Copy every line of the following data that includes the string "computer".

(Data items)
+++
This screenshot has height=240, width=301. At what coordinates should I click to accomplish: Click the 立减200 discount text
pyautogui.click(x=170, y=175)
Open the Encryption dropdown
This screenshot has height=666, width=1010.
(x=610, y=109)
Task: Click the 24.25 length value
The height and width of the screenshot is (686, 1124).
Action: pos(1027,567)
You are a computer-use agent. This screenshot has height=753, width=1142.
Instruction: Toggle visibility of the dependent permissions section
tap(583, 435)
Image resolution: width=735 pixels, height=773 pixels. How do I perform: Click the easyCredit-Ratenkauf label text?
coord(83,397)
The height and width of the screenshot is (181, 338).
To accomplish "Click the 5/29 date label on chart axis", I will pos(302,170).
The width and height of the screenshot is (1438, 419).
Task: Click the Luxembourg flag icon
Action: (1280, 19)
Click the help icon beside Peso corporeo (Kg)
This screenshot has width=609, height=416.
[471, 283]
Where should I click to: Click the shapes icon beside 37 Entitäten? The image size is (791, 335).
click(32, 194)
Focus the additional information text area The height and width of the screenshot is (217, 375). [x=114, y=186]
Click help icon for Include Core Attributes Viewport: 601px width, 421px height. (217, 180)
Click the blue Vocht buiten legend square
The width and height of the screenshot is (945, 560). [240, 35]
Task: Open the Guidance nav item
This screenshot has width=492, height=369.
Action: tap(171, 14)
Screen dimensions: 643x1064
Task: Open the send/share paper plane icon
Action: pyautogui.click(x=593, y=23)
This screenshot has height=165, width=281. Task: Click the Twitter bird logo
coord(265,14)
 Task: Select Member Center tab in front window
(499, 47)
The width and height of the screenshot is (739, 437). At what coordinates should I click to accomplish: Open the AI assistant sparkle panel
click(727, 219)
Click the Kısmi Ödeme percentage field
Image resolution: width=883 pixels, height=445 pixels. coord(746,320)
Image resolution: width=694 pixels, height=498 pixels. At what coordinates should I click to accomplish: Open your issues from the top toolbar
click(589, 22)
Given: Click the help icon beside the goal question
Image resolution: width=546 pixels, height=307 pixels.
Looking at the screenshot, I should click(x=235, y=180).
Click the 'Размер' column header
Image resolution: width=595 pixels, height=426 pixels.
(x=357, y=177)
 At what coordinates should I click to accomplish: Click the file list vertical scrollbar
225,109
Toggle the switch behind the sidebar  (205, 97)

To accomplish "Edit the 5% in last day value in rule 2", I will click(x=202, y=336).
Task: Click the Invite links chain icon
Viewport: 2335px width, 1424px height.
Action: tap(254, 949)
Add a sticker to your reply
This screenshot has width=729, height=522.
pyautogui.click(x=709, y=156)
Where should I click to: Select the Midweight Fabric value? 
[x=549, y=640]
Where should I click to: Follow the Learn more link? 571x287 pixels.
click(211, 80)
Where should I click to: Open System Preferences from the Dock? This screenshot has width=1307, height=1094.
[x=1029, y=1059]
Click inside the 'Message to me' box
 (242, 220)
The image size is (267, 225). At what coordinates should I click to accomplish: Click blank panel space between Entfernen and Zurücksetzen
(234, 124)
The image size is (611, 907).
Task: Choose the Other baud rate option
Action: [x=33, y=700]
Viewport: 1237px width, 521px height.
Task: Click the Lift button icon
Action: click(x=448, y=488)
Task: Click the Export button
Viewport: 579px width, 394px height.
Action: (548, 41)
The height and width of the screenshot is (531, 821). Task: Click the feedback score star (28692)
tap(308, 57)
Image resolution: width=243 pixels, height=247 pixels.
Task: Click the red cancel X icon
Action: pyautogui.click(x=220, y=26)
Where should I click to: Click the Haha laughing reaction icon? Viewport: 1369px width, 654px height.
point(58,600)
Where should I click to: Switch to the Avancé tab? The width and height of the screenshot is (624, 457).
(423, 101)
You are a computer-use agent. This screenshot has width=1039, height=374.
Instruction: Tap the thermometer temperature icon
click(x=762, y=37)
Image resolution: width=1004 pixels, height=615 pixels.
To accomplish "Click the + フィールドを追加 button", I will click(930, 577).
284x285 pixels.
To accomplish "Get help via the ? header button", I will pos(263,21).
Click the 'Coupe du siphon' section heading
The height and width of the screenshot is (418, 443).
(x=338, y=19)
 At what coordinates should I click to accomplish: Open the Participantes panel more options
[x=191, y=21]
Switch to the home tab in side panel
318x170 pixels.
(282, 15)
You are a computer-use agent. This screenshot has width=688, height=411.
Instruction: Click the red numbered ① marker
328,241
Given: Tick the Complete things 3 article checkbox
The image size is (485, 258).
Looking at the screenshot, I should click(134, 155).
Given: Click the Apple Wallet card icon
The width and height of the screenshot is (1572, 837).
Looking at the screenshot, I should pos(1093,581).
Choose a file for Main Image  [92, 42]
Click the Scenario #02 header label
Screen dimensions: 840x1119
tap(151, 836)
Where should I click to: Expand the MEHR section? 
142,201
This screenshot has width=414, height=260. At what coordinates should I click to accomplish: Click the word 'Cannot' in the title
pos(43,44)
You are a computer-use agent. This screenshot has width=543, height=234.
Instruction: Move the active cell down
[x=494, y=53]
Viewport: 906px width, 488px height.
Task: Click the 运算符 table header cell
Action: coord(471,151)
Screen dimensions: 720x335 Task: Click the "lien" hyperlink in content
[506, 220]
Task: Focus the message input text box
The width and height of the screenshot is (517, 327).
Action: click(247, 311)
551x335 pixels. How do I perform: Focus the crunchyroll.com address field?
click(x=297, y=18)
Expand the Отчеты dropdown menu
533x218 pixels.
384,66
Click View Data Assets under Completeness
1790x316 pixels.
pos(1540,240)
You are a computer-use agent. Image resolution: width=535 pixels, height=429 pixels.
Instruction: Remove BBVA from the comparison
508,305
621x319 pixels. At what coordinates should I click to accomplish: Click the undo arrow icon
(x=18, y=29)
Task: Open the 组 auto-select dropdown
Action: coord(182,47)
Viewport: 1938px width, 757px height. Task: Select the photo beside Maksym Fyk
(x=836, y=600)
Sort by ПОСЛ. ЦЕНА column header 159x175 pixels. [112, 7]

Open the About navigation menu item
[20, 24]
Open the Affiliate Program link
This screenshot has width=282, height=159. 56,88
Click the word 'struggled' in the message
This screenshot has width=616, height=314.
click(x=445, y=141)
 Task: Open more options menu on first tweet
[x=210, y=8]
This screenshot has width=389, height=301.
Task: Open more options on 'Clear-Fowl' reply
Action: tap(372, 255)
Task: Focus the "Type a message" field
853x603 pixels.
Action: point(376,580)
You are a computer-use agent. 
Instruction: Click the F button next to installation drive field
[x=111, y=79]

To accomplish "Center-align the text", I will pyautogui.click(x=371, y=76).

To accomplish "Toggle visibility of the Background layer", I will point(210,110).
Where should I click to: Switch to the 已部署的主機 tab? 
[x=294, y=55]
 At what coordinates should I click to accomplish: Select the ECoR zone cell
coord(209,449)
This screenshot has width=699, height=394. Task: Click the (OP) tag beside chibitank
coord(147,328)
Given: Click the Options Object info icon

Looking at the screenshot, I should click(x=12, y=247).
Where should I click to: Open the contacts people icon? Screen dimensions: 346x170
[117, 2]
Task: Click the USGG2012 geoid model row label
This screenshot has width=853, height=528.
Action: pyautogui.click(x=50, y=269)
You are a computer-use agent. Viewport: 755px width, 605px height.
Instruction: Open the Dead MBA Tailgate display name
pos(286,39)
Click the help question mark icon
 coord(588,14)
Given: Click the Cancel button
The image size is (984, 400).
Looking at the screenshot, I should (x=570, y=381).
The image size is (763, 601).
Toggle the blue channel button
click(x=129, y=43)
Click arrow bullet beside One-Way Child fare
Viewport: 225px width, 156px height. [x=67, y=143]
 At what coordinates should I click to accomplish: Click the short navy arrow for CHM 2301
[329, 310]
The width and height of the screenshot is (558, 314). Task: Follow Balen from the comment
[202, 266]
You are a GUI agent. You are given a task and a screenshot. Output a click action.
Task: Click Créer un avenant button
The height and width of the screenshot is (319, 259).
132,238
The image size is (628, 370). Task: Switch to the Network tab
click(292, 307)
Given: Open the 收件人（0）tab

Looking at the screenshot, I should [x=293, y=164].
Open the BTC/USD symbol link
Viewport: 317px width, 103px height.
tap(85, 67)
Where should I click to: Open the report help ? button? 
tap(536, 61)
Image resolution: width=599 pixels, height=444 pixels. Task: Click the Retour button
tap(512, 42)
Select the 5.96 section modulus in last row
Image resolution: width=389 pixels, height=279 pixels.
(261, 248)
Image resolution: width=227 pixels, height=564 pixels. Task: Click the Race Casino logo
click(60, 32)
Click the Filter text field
+++
## Exercise response
You are a computer-use agent. This screenshot has height=753, width=1142.
You are a computer-use agent. This screenshot has width=1039, height=374.
You are a computer-use agent. This screenshot has width=688, height=411.
You are a computer-use agent. This screenshot has width=543, height=234.
You are a computer-use agent. Image resolution: width=535 pixels, height=429 pixels.
You are a computer-use agent. 
You are a computer-use agent. Viewport: 755px width, 605px height.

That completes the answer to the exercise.